ヌーソロジーの空間観と人間観

見るもの自身も空間の中に含まれている。それがヌーソロジーの空間観である。今の私たちにはそのことに気づいていない。だから世界が対象のように見えてしまう。見るもの自身が空間に参与してくるなら、世界と自己は分離不能なものとして顕現してくるだろう。これが、ヌーソロジーがいう「顕在化」だ。

この”見るもの自身”の存在は当然「奥行き」の中にいる。そして、この奥行きは3次元の中には含まれていない。もしあなたが奥行きを3次元の中の一つの方向として見ているなら、あなたの魂はすでに他者に乗っ取られている。それは他者から見たあなたの奥行きであって、あなた自身の奥行きではないからだ。

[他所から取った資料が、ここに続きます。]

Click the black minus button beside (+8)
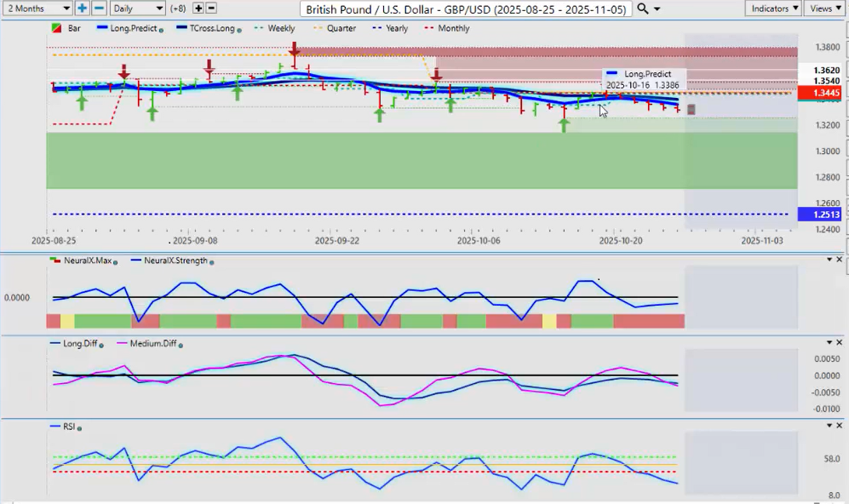This screenshot has width=849, height=504. click(211, 8)
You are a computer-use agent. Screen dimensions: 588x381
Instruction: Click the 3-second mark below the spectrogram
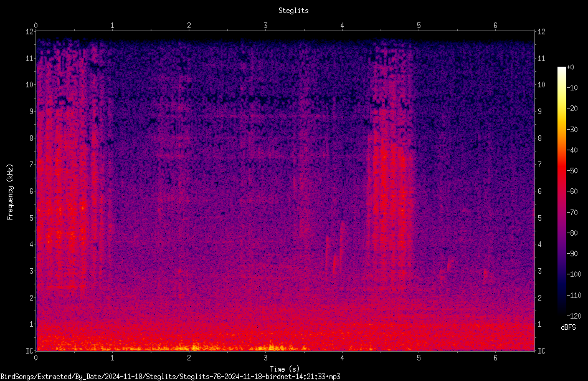[265, 358]
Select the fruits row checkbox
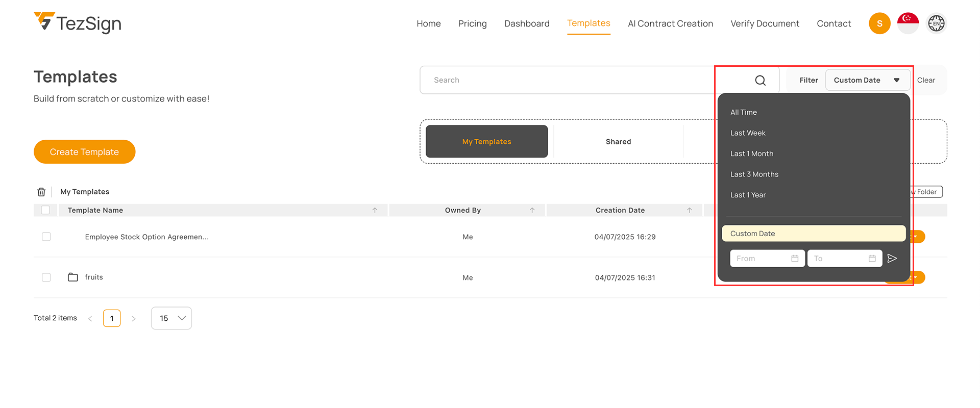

つまり、3次元認識の中ではあなたという存在は抹殺されていると考えてよい。一体どれだけの情報、知識群がこの3次元の鋳型に沿ってあなたにインプットされていることか。それらの知識群があなたをあなたの奥行きからますます遠ざけていく。「抹消された主体」とは、この”奥行き”のことなのである。

知覚的現実として奥行きに長さはない。延長で構成された3次元空間から見れば、奥行きそのものは無限小への射影になっている。そして、この射影としての奥行きが3次元で物質と呼ばれているものの起源、すなわち素粒子になっている。空間の外と内を繋ぐ認識の出現……存在の開きとはそういうものだ。

これはハイデガー風にいうなら、天空と大地の抗争に終止符が打たれるということでもある。天空とは外在性のことであり、大地とは内在性のことでもある。すなわち三才としての天・地・人——世界を形成する要素としての天と地と人。この言葉の本意も存在論的に理解できてくる。

天空の支配のもとに生きるか、大地の意義のために生きるか——すべての人間がこれら両者間の抗争の場に投げ込まれ、両者を調停すべく使命を持って、天空と大地の狭間に送り出されているということだ。そのくらいダイナミックなイメージで自分という存在を捉えなおしてみるのも悪くはない。